TASK TO CARRY OUT >> Set down exactly, from the records below, the line with "Instruction: Click the 21:58" through the line with "Task: Expand the Aktuella filter dropdown", and nothing else.

RECORDS FOR THIS EXERCISE >>
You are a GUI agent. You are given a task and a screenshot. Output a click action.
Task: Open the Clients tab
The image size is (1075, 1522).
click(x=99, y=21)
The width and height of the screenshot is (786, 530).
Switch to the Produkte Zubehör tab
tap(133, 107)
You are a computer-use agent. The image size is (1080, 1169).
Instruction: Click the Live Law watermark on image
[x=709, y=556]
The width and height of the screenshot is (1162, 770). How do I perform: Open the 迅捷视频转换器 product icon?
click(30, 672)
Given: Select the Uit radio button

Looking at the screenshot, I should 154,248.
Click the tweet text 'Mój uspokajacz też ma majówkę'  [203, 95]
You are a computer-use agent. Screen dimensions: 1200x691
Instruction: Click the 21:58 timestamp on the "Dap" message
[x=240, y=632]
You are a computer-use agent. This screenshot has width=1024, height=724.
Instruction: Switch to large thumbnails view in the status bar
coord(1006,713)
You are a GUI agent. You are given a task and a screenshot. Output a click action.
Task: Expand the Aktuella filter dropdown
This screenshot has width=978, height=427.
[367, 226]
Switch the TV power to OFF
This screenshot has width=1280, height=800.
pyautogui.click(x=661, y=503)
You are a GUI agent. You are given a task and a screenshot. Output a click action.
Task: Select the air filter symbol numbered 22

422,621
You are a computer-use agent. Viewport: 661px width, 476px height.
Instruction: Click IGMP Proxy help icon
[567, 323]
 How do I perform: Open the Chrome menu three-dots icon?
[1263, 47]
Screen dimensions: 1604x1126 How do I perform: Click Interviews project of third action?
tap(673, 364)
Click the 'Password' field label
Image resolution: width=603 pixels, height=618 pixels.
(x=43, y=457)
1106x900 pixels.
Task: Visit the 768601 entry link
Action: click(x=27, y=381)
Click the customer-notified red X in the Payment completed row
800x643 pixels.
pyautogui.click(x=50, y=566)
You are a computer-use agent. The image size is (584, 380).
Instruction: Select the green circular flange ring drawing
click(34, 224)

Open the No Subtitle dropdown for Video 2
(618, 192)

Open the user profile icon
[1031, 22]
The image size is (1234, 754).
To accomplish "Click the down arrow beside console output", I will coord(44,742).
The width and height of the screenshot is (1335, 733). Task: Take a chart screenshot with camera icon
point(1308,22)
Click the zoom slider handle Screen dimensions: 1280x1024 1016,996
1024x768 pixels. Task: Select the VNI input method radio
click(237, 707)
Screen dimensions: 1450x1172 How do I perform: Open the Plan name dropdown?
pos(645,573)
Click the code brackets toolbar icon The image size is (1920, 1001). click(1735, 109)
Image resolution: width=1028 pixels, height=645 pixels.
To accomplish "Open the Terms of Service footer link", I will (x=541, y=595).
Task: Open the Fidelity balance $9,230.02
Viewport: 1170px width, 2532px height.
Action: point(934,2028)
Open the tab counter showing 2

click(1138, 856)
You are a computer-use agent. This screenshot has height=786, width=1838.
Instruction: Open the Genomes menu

COMPLETED TASK >>
Instruction: Click the 21:58 timestamp on the "Dap" message
[x=240, y=632]
You are a computer-use agent. This screenshot has width=1024, height=724.
Instruction: Switch to large thumbnails view in the status bar
coord(1006,713)
You are a GUI agent. You are given a task and a screenshot. Output a click action.
Task: Expand the Aktuella filter dropdown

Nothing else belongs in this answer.